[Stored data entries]

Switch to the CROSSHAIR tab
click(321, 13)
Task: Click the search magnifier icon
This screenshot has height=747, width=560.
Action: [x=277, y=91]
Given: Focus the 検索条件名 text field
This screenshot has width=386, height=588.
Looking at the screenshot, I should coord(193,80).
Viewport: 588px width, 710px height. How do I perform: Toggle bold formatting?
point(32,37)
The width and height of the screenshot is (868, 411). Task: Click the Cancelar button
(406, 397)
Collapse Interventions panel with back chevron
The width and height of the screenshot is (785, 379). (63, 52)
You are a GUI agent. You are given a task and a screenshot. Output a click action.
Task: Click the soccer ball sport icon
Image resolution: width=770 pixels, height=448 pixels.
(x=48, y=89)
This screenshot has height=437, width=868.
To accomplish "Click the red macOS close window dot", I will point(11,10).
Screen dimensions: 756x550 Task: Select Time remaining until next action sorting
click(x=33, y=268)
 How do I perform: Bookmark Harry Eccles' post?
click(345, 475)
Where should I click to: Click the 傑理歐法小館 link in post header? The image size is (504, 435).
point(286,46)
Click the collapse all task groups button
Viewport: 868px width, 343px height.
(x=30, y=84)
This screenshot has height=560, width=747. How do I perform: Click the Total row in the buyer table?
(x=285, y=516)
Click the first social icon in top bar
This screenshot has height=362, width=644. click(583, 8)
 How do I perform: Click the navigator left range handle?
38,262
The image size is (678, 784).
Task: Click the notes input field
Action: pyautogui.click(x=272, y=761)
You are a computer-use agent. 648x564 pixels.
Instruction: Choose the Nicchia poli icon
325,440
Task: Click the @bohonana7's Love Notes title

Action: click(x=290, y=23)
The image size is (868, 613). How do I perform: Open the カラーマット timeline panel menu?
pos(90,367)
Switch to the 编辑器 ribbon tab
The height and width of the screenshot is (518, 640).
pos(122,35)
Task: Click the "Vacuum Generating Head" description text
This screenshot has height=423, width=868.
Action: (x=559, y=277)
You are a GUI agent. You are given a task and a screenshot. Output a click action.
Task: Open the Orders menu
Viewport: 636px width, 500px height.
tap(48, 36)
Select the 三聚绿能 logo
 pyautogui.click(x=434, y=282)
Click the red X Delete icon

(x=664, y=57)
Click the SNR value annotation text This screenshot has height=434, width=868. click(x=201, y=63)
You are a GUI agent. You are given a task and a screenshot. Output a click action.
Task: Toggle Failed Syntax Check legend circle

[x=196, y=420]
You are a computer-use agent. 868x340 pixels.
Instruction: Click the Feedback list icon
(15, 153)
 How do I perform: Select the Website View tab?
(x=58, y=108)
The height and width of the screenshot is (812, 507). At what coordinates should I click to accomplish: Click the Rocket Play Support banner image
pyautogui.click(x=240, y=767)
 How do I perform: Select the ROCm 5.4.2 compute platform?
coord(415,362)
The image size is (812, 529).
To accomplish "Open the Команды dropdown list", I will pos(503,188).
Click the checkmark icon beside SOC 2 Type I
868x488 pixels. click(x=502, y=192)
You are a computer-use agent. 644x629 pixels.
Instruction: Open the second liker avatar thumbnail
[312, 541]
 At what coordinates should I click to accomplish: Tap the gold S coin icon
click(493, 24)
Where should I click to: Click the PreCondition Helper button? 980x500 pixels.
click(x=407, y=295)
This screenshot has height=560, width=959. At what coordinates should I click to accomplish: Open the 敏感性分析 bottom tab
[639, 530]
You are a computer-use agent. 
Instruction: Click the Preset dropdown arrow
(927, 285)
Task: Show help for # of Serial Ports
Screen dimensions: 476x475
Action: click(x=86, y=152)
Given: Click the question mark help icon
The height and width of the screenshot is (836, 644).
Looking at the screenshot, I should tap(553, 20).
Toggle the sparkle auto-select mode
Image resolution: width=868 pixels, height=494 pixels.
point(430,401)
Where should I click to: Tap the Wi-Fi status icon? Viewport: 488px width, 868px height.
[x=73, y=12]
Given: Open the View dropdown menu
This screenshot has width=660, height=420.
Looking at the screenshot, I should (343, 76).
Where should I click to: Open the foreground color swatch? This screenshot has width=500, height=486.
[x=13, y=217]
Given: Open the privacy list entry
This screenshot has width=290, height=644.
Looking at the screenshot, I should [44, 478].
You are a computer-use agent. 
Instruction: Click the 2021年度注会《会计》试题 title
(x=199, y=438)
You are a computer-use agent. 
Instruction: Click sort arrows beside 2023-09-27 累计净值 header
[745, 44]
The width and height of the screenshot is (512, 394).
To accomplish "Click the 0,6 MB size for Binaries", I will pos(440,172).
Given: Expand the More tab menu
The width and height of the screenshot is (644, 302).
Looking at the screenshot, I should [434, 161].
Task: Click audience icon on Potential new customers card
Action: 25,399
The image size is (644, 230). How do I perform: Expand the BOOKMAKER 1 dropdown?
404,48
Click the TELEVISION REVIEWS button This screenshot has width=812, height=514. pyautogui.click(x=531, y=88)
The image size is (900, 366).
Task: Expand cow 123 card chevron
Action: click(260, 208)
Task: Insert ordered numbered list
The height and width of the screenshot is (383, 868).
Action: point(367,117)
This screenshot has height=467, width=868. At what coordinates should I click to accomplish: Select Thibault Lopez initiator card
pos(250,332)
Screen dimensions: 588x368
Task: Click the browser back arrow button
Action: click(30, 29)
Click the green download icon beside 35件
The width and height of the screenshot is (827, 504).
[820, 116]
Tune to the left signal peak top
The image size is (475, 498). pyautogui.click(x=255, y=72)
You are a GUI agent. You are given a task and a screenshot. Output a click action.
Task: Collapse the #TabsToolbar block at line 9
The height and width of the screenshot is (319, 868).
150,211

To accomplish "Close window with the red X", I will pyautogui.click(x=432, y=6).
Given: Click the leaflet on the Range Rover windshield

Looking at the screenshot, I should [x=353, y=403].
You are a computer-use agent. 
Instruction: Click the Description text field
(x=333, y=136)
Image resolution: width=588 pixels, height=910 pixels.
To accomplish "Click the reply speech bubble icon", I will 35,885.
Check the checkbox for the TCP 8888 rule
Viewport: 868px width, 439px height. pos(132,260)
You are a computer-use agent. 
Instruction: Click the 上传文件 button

What the task asks → Read the entries and select each line where the word "will" is found.

Written response →
To accomplish "Click the red macOS close window dot", I will point(11,10).
To accomplish "Open the Команды dropdown list", I will pos(503,188).
To accomplish "Click the 0,6 MB size for Binaries", I will pos(440,172).
To accomplish "Close window with the red X", I will pyautogui.click(x=432, y=6).
To accomplish "Click the reply speech bubble icon", I will 35,885.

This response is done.